Answer Choices Explained
A
When the aircraft industries retooled, they provided a large amount of work for tool builders.
'When the aircraft industries retooled, they provided a large amount of work for tool builders.' This tells us about past business relationships between aircraft and machine-tool industries, but it doesn't explain why the machine-tool industry would specifically raise national security concerns in their import quota petition before the Defense Department went public. We need to understand their timing and motivation, not their historical work relationships.
B
The Defense Department is only marginally concerned with the effects of foreign competition on the machine-tool industry.
'The Defense Department is only marginally concerned with the effects of foreign competition on the machine-tool industry.' This actually makes the paradox worse, not better. If the Defense Department barely cares about foreign competition in this industry, it becomes even more puzzling why the machine-tool industry would think to use national security as their argument. This deepens the mystery rather than solving it.
C
The machine-tool industry encountered difficulty in obtaining governmental protection against imports on grounds other than defense.

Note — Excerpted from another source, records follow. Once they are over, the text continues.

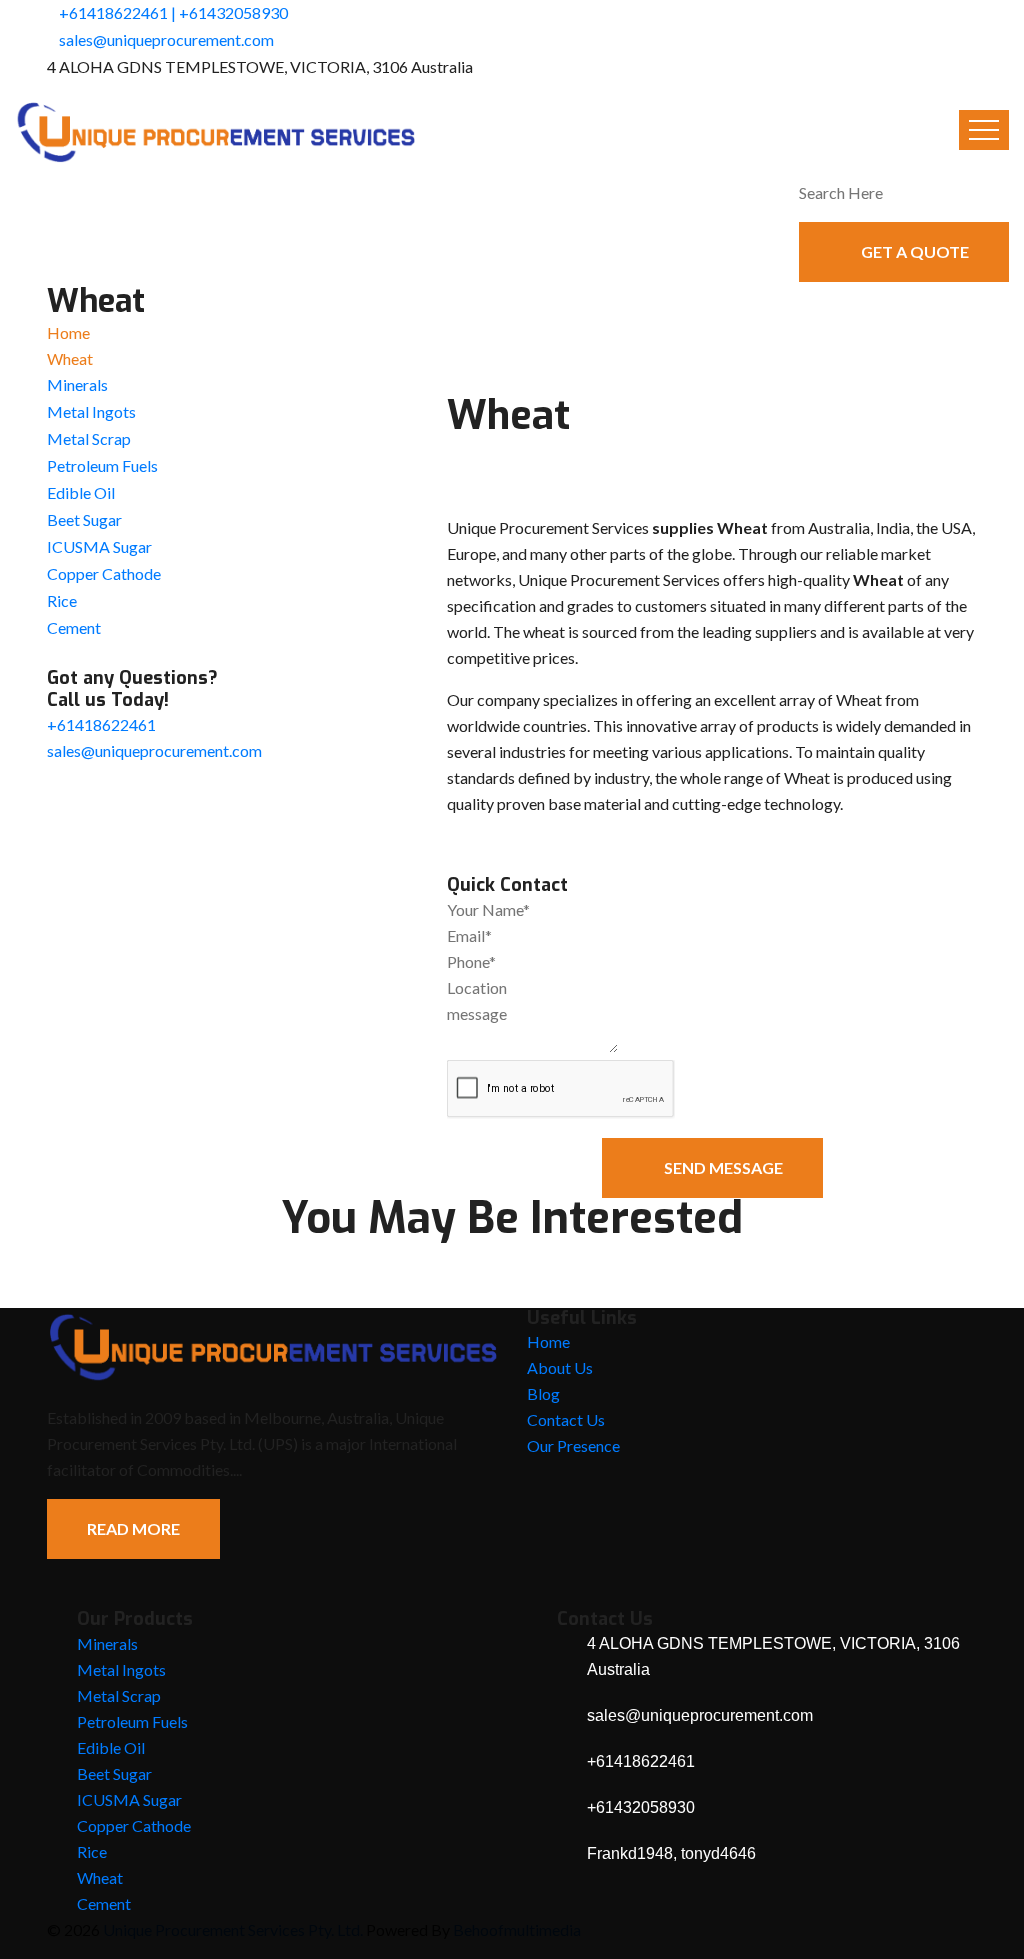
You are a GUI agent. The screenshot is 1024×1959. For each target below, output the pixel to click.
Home (68, 332)
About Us (560, 1367)
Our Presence (573, 1445)
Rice (62, 600)
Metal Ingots (91, 411)
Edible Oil (81, 492)
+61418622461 (113, 12)
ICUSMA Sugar (99, 546)
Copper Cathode (104, 573)
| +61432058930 (229, 12)
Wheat (100, 1877)
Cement (74, 627)
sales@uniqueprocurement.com (166, 39)
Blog (543, 1393)
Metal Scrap (89, 438)
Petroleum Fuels (102, 465)
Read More (133, 1528)
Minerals (77, 384)
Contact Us (566, 1419)
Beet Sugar (84, 519)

'The machine-tool industry encountered difficulty in obtaining governmental protection against imports on grounds other than defense.' This perfectly resolves our timing puzzle! If the industry had already tried other approaches to get import protection and failed, they would logically turn to the remaining option - national security arguments. This explains why they used this specific approach and why the timing seemed so convenient. They weren't being psychic; they were being strategic after other methods failed.
D
A few weapons important for defense consist of parts that do not require extensive machining.
'A few weapons important for defense consist of parts that do not require extensive machining.' This information about weapon manufacturing doesn't help explain the industry's strategic decision-making or timing. Whether some weapons need less machining doesn't tell us why the industry chose to emphasize national security concerns in their petition when they did.
E
Several federal government programs have been designed which will enable domestic machine-tool manufacturing firms to compete successfully with foreign toolmakers.
'Several federal government programs have been designed which will enable domestic machine-tool manufacturing firms to compete successfully with foreign toolmakers.' If helpful government programs already exist, this makes it even more mysterious why the industry would need to petition for import quotas using national security arguments. This choice creates more questions rather than answering the timing puzzle we're trying to solve.